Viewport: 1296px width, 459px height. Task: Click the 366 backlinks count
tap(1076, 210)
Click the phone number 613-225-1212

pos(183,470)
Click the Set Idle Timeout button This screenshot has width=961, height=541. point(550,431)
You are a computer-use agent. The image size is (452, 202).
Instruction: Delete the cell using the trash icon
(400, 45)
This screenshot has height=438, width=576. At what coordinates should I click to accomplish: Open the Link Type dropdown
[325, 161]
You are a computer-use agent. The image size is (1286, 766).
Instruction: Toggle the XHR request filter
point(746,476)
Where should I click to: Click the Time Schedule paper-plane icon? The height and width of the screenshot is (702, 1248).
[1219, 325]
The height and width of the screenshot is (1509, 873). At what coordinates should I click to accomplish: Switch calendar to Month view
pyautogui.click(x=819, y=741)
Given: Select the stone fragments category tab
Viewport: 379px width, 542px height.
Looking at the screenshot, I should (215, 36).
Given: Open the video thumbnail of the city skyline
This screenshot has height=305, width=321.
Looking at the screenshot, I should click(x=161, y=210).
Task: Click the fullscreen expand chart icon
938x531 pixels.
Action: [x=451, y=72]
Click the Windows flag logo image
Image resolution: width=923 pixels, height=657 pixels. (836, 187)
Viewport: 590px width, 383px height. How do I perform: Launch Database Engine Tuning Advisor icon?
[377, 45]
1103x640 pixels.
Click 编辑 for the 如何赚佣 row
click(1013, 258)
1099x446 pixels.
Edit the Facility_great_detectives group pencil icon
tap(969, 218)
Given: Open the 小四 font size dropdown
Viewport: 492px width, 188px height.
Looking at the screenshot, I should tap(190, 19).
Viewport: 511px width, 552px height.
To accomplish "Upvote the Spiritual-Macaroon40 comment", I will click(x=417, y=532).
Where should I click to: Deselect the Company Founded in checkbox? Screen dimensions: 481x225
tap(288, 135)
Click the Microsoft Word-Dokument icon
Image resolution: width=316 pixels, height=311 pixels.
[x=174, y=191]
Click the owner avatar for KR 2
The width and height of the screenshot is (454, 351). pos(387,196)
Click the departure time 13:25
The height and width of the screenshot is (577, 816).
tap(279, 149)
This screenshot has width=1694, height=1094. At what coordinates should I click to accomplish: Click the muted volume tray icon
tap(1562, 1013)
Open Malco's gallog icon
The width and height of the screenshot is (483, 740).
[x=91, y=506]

• Exercise:
Rewrite the records above as a JSON list of strings, one string for each line, leaving out blank lines.

• Response to the task:
[
  "Viewport: 1296px width, 459px height. Task: Click the 366 backlinks count",
  "tap(1076, 210)",
  "Click the phone number 613-225-1212",
  "pos(183,470)",
  "Click the Set Idle Timeout button This screenshot has width=961, height=541. point(550,431)",
  "You are a computer-use agent. The image size is (452, 202).",
  "Instruction: Delete the cell using the trash icon",
  "(400, 45)",
  "This screenshot has height=438, width=576. At what coordinates should I click to accomplish: Open the Link Type dropdown",
  "[325, 161]",
  "You are a computer-use agent. The image size is (1286, 766).",
  "Instruction: Toggle the XHR request filter",
  "point(746,476)",
  "Where should I click to: Click the Time Schedule paper-plane icon? The height and width of the screenshot is (702, 1248).",
  "[1219, 325]",
  "The height and width of the screenshot is (1509, 873). At what coordinates should I click to accomplish: Switch calendar to Month view",
  "pyautogui.click(x=819, y=741)",
  "Given: Select the stone fragments category tab",
  "Viewport: 379px width, 542px height.",
  "Looking at the screenshot, I should (215, 36).",
  "Given: Open the video thumbnail of the city skyline",
  "This screenshot has height=305, width=321.",
  "Looking at the screenshot, I should click(x=161, y=210).",
  "Task: Click the fullscreen expand chart icon",
  "938x531 pixels.",
  "Action: [x=451, y=72]",
  "Click the Windows flag logo image",
  "Image resolution: width=923 pixels, height=657 pixels. (836, 187)",
  "Viewport: 590px width, 383px height. How do I perform: Launch Database Engine Tuning Advisor icon?",
  "[377, 45]",
  "1103x640 pixels.",
  "Click 编辑 for the 如何赚佣 row",
  "click(1013, 258)",
  "1099x446 pixels.",
  "Edit the Facility_great_detectives group pencil icon",
  "tap(969, 218)",
  "Given: Open the 小四 font size dropdown",
  "Viewport: 492px width, 188px height.",
  "Looking at the screenshot, I should tap(190, 19).",
  "Viewport: 511px width, 552px height.",
  "To accomplish \"Upvote the Spiritual-Macaroon40 comment\", I will click(x=417, y=532).",
  "Where should I click to: Deselect the Company Founded in checkbox? Screen dimensions: 481x225",
  "tap(288, 135)",
  "Click the Microsoft Word-Dokument icon",
  "Image resolution: width=316 pixels, height=311 pixels.",
  "[x=174, y=191]",
  "Click the owner avatar for KR 2",
  "The width and height of the screenshot is (454, 351). pos(387,196)",
  "Click the departure time 13:25",
  "The height and width of the screenshot is (577, 816).",
  "tap(279, 149)",
  "This screenshot has width=1694, height=1094. At what coordinates should I click to accomplish: Click the muted volume tray icon",
  "tap(1562, 1013)",
  "Open Malco's gallog icon",
  "The width and height of the screenshot is (483, 740).",
  "[x=91, y=506]"
]